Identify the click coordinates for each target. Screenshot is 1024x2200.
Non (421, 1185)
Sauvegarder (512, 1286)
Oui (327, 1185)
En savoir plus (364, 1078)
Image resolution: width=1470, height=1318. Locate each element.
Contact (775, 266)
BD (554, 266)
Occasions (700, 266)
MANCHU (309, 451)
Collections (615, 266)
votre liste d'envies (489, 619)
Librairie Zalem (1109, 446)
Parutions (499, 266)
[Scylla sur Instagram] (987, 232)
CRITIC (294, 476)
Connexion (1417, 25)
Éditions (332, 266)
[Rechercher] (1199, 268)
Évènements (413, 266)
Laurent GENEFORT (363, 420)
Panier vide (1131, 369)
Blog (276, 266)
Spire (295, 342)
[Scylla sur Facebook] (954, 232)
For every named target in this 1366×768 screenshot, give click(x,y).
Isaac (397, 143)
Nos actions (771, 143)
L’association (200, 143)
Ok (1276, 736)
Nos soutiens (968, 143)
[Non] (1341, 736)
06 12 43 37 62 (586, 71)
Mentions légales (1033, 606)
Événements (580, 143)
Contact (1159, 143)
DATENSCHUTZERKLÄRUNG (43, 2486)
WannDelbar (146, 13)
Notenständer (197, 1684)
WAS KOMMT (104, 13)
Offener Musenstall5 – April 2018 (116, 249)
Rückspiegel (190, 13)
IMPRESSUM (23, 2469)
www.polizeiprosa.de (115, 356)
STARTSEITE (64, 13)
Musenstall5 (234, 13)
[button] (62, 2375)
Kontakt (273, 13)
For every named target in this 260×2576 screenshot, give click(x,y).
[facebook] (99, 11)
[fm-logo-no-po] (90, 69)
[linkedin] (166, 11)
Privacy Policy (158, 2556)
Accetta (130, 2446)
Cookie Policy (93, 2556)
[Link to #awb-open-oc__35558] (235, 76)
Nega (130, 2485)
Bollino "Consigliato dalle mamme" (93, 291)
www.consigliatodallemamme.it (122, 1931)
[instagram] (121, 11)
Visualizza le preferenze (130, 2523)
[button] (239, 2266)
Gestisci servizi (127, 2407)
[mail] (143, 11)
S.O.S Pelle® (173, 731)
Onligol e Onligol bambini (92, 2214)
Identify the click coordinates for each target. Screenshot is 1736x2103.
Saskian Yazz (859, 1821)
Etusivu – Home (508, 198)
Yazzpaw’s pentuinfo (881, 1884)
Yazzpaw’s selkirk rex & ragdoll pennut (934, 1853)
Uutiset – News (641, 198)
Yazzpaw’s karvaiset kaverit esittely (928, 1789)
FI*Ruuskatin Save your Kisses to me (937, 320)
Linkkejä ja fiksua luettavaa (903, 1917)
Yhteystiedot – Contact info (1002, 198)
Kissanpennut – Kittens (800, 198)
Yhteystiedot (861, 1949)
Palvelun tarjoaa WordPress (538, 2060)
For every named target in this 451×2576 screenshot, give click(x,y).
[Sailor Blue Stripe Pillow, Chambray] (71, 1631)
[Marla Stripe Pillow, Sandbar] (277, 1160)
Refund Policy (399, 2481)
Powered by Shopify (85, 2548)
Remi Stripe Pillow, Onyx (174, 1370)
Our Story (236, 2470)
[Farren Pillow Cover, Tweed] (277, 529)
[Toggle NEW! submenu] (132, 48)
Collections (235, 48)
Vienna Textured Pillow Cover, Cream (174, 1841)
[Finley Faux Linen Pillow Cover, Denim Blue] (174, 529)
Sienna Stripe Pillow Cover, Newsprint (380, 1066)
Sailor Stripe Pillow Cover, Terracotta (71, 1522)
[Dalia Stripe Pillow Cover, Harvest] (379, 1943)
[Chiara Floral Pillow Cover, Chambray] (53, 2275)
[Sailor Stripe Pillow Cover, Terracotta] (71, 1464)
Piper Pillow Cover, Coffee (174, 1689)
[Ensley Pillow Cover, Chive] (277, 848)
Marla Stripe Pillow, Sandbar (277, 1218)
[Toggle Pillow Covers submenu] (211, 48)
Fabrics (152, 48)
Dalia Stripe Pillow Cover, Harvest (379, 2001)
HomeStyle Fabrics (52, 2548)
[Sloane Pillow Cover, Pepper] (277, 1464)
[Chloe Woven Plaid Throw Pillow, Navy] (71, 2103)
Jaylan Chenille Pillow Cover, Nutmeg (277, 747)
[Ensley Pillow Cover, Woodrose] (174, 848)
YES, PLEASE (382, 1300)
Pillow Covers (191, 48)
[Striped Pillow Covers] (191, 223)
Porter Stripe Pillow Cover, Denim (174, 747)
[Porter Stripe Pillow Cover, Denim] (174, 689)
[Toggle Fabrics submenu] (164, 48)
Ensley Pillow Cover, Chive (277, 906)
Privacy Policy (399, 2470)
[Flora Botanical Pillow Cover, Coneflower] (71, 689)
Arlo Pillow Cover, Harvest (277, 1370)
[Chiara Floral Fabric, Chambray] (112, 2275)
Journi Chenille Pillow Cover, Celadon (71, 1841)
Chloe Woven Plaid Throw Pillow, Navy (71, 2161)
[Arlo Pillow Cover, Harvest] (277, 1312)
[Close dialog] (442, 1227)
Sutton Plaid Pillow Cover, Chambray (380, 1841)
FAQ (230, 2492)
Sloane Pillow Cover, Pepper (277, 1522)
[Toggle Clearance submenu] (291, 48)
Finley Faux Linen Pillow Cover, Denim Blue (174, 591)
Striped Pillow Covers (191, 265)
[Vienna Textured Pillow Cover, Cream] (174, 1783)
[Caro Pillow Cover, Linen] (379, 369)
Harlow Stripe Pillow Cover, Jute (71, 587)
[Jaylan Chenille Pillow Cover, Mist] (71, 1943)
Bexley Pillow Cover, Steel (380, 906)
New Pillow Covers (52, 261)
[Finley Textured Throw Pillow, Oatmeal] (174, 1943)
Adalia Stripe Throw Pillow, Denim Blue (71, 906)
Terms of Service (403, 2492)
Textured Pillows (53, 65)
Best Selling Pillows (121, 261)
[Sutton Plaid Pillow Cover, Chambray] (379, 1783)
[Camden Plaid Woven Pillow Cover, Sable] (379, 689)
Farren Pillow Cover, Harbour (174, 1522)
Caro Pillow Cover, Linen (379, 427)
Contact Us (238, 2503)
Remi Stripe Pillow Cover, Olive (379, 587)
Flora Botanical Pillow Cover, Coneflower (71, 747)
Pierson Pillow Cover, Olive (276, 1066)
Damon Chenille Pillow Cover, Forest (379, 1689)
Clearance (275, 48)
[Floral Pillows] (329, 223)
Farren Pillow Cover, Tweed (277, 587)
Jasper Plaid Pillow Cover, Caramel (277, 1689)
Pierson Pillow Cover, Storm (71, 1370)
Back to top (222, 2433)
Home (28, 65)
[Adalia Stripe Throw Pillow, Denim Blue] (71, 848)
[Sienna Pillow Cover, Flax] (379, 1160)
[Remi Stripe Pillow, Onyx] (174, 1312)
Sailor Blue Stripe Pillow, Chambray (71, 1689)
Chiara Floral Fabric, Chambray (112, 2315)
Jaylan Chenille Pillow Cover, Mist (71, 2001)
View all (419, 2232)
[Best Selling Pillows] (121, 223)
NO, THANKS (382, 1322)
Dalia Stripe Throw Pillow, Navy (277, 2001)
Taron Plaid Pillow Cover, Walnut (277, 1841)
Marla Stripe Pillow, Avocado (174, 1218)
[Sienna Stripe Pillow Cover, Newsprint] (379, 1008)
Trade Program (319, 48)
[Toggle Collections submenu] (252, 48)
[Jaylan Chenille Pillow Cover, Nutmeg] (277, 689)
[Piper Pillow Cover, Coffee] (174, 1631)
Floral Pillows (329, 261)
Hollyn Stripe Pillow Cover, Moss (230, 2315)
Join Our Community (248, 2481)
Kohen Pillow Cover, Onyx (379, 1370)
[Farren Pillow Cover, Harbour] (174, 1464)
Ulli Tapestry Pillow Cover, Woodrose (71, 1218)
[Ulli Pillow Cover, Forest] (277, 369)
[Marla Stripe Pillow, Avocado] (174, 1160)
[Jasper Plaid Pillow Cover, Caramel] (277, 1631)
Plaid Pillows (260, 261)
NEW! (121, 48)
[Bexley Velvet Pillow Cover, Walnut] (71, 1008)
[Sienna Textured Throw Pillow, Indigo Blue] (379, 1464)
───
**WORK TASK:** Using the data above, repeat exactly the lines that begin at the line with "[Chloe Woven Plaid" and end at the line with "Bexley Pillow Cover, Steel (380, 906)", both ends included.

**SOLUTION TO THE EXERCISE:**
[Chloe Woven Plaid Throw Pillow, Navy] (71, 2103)
Jaylan Chenille Pillow Cover, Nutmeg (277, 747)
[Ensley Pillow Cover, Woodrose] (174, 848)
YES, PLEASE (382, 1300)
Pillow Covers (191, 48)
[Striped Pillow Covers] (191, 223)
Porter Stripe Pillow Cover, Denim (174, 747)
[Porter Stripe Pillow Cover, Denim] (174, 689)
[Toggle Fabrics submenu] (164, 48)
Ensley Pillow Cover, Chive (277, 906)
Privacy Policy (399, 2470)
[Flora Botanical Pillow Cover, Coneflower] (71, 689)
Arlo Pillow Cover, Harvest (277, 1370)
[Chiara Floral Fabric, Chambray] (112, 2275)
Journi Chenille Pillow Cover, Celadon (71, 1841)
Chloe Woven Plaid Throw Pillow, Navy (71, 2161)
[Arlo Pillow Cover, Harvest] (277, 1312)
[Close dialog] (442, 1227)
Sutton Plaid Pillow Cover, Chambray (380, 1841)
FAQ (230, 2492)
Sloane Pillow Cover, Pepper (277, 1522)
[Toggle Clearance submenu] (291, 48)
Finley Faux Linen Pillow Cover, Denim Blue (174, 591)
Striped Pillow Covers (191, 265)
[Vienna Textured Pillow Cover, Cream] (174, 1783)
[Caro Pillow Cover, Linen] (379, 369)
Harlow Stripe Pillow Cover, Jute (71, 587)
[Jaylan Chenille Pillow Cover, Mist] (71, 1943)
Bexley Pillow Cover, Steel (380, 906)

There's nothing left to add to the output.